Both Thyrolar and Armour Thyroid contain 38 mcg of T4 and 9 mcg of T3 per grain (60 mg). Many millions of patients have used and continue to use these products with no harm to themselves. Moreover, before the advent of the TSH test in the early 1970s, patients used these products in much higher dosages than nowadays. Yet the record does not show that patients were harmed by the higher dosages. Most of our hypothyroid patients recover within the higher dosage range used before the early 1970s. Our meticulous safety monitoring for many years has revealed no adverse effects whatever; instead, the patients in general remain extraordinarily healthy.
However, some patients clearly do occasionally use dosages of the products that are too high for them individually. Ali was one such patient; an excessively high dosage left him weak, fatigued, and a poor match for Joe Frasier. The overstimulating dosage was indeed dangerous for him—he was in the ring with Frasier, a powerful slugger. But Ali’s overstimulating dosage apparently didn’t endanger his health in any other way. Consequently, the situational danger Ali faced certainly doesn’t justify you inferring that using T3—regardless of the dosage—is dangerous in general.
Prejudice Against T3: Your conclusion that T3 is dangerous is unsound in another way. You imply that it was the T3 in the Thyrolar that impaired Ali’s boxing performance. Indeed, too much T3 can impair athletic performance and can have other adverse affects.

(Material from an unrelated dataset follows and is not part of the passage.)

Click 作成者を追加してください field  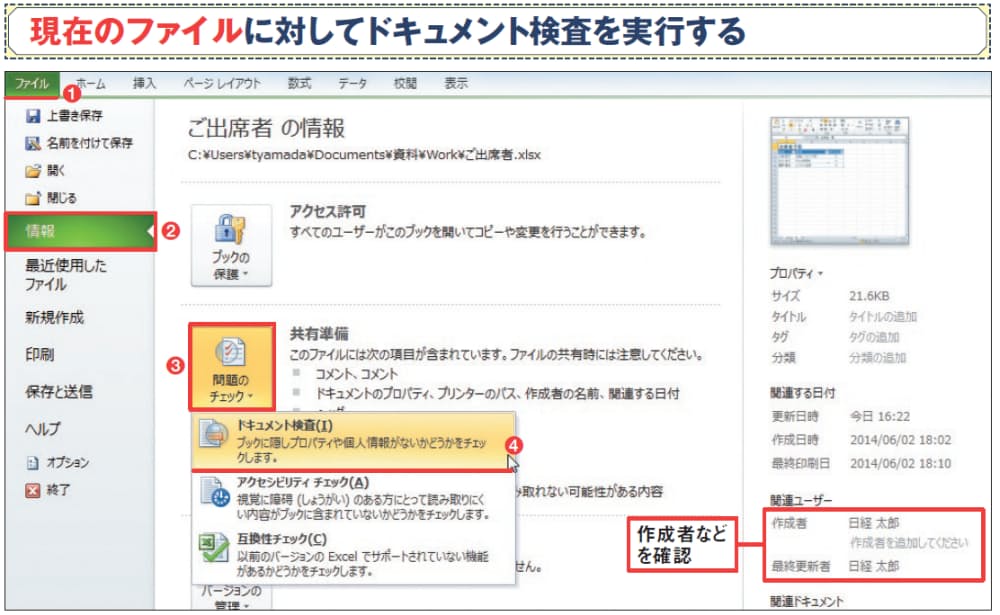click(908, 543)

But so can too much T4. In fact, for patients whose cells effectively convert T4 to T3, too much T4 causes exactly the same adverse effects as too much T3. In that Thyrolar contains both T4 and T3, why did you attribute Ali’s impaired performance only to the T3?

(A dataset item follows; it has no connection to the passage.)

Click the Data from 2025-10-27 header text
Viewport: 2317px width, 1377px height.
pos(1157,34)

I suspect the answer to my question is that you hold a prejudice against T3—a prejudice you inculcated into your belief system while studying with Ingbar and Braverman. Working under the supervision of prominent conventional thyroid specialists such as Ingbar and Braverman carries a risk: The student doctor may unquestioningly accept prejudicial pronouncements by the prominent specialists—pronouncements that aren’t based on research findings but instead on financial incentives from corporations. One such pronouncement is that the only thyroid hormone any patient ever needs to use is T4. Another is that T3 shouldn’t be used because it’s dangerous.
The student doctor, enchanted by his teachers’ seeming authority, may believe the pronouncements throughout his medical career, and he may reflexly defend them without open-mindedly considering evidence that contradicts them. His reflex defense of the pronouncements may ensure that he doesn’t treat patients with T4/T3 products or T3 alone. If so, he’ll never learn how safe and effective these products are. He’ll therefore remain miseducated about the products, and he’ll lack clinical experience with them. Because of this, his conclusion that T3 is dangerous will be nothing more than a statement of prejudice that’s completely without merit.
As a final note, I assume you’ve studied the book you mentioned, Ingbar and Braverman’s The Thyroid. The book, which I’ve scrupulously studied, contains much good academic and some practical information. But the only method of thyroid hormone therapy the authors advocate and describe in the book (except in the thyroid hormone resistance chapter) is T4 replacement. So the book contains paltry little that’s useful about thyroid hormone therapy. For the most comprehensive coverage of T4, T4/T3, and T3 therapies ever published, I strongly recommend my book The Metabolic Treatment of Fibromyalgia. I suggest that you read the exhaustive information in the book on all forms of thyroid hormone therapy. Doing so is the single best way to fill the gaps and inaccuracies in your knowledge left by Ingbar and Braverman’s tutelage.